Fusion-io decouples storage software from 30 years of data spin
Editor:- Fusion-io recently released what it calls a "Virtual Storage Layer" which provides a set of enhanced programmatic interfaces for optimizing operations which use its ioMemory family of SSDs.

I had a briefing with Fusion-io's CEO David Flynn ostensibly to fill me in on more details about the new software tools - but as you can imagine - once we started talking about what's happening in the SSD market - and what we think might happen - we covered a wide range of topics - enough to fill several future articles.

The thinking behind the VSL is to provide software tools which enable developers to communicate in the new language of directly accessible flash SSD memory in a way which breaks away from the cumbersome restrictions and limitations of 30 year old software models which are layered on legacy hard disk sectors.
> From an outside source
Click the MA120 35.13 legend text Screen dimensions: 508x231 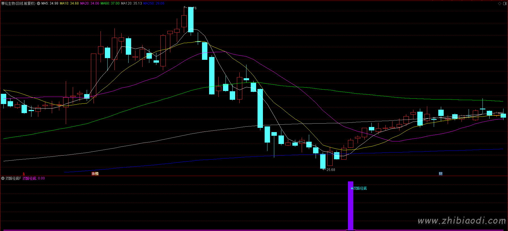click(131, 3)
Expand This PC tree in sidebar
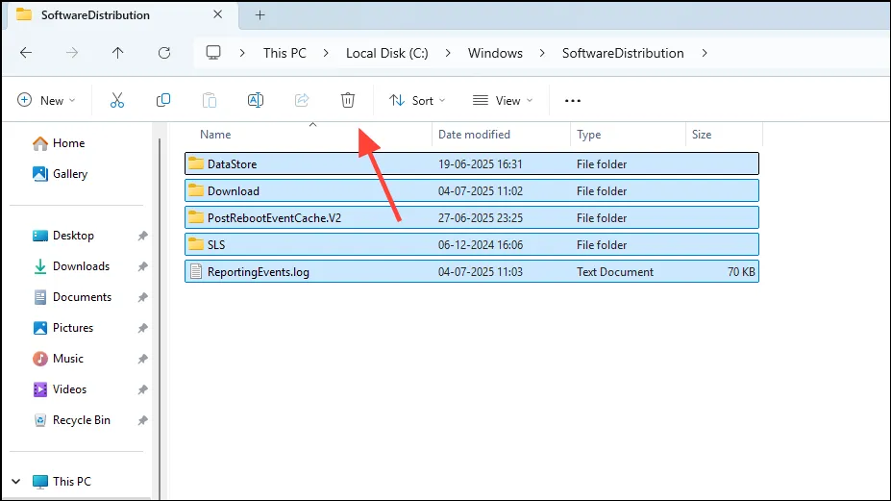The height and width of the screenshot is (501, 891). click(x=16, y=482)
One obvious advantage of this method is performance. By using the VSL programmers have direct access to the large block writes and random reads which are characteristic of native flash storage. This visibility eliminates the risk - which can arise when working via an artificial HDD based I/O software model - that arms-length software can sometimes result in worsening the performance with an SSD instead of improving it.
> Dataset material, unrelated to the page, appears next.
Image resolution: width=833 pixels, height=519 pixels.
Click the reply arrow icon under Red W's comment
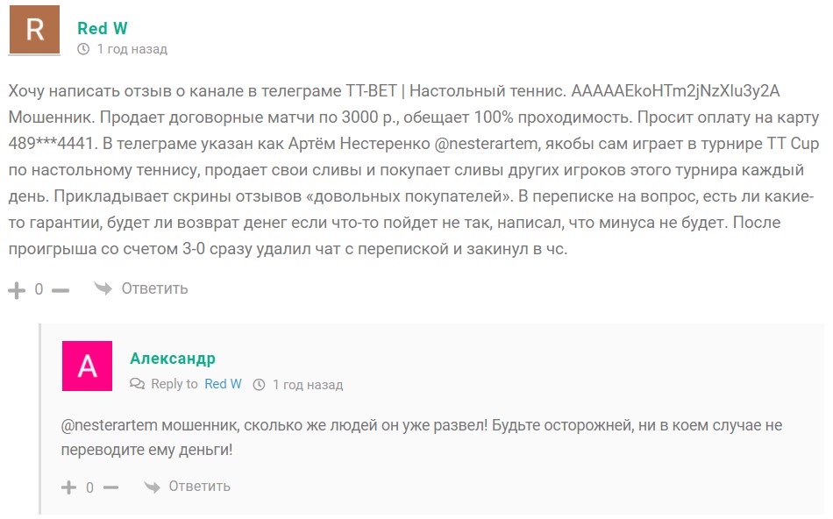click(103, 288)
The new SSD API can also enable developers to surgically remove operations which were originally created to ensure good operation with HDDs but which you don't need to do with Fusion-io's flash drives.

David Flynn cited an example of a write process in MySQL - in which 2 successive writes take place - as a defensive mechanism to ensure that data has been written to the hard drive and doesn't get lost if the power goes down.
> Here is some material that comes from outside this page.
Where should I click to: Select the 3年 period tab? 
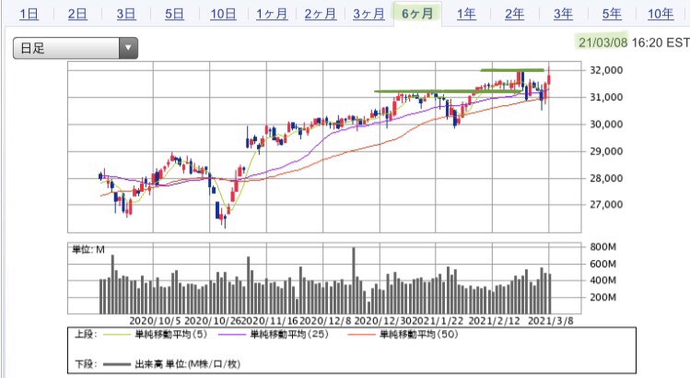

The 2nd write isn't needed (as an integrity operation) for their flash SSD - because it will guarantee the data is written even if the power supply suddenly turns off. In fact doing the 2nd identical write to the same flash block could in most flash SSDs delay the next microscopic database operation.

The benefit of giving programmers an alternative programming model - is that functions like this - which were originally developed for rotating disk storage - can be removed or modified.

Therefore performance improvements can accrue not just from accelerating the same old operations faster - but by rewriting kernel code to improve its data form factor fit with the new nature of flash memory.

Reliability is a subject which we spoke a lot about - and I'll return to some of what we discussed in future articles.

Most flash SSD designs today were designed to interface through a traditional disk storage interface - like FC, SATA or SAS. That means they have an internal controller which translates the host I/O requests which come through the "disk" interface and translate these into block R/W requests for the flash memory - as well as doing a lot of other house-keeping functions as we've discussed in these pages before.

Most of the microprocessors (with a few rare exceptions) which are used as SSD controllers don't have end to end data integrity checks built into the datapaths of the CPU itself. Consequently they are vulnerable to cosmic radiation events which can destroy the integrity of the remapping tables and make the data unrecoverable.

David said that in his past career experience working in supercomputer environments - with big hard disk populations - those statistically rare events could cause systems to crash on a daily basis - making it necessary to investigate the weak design points of every single type of device in those networks until the culprits could be found and modified or changed.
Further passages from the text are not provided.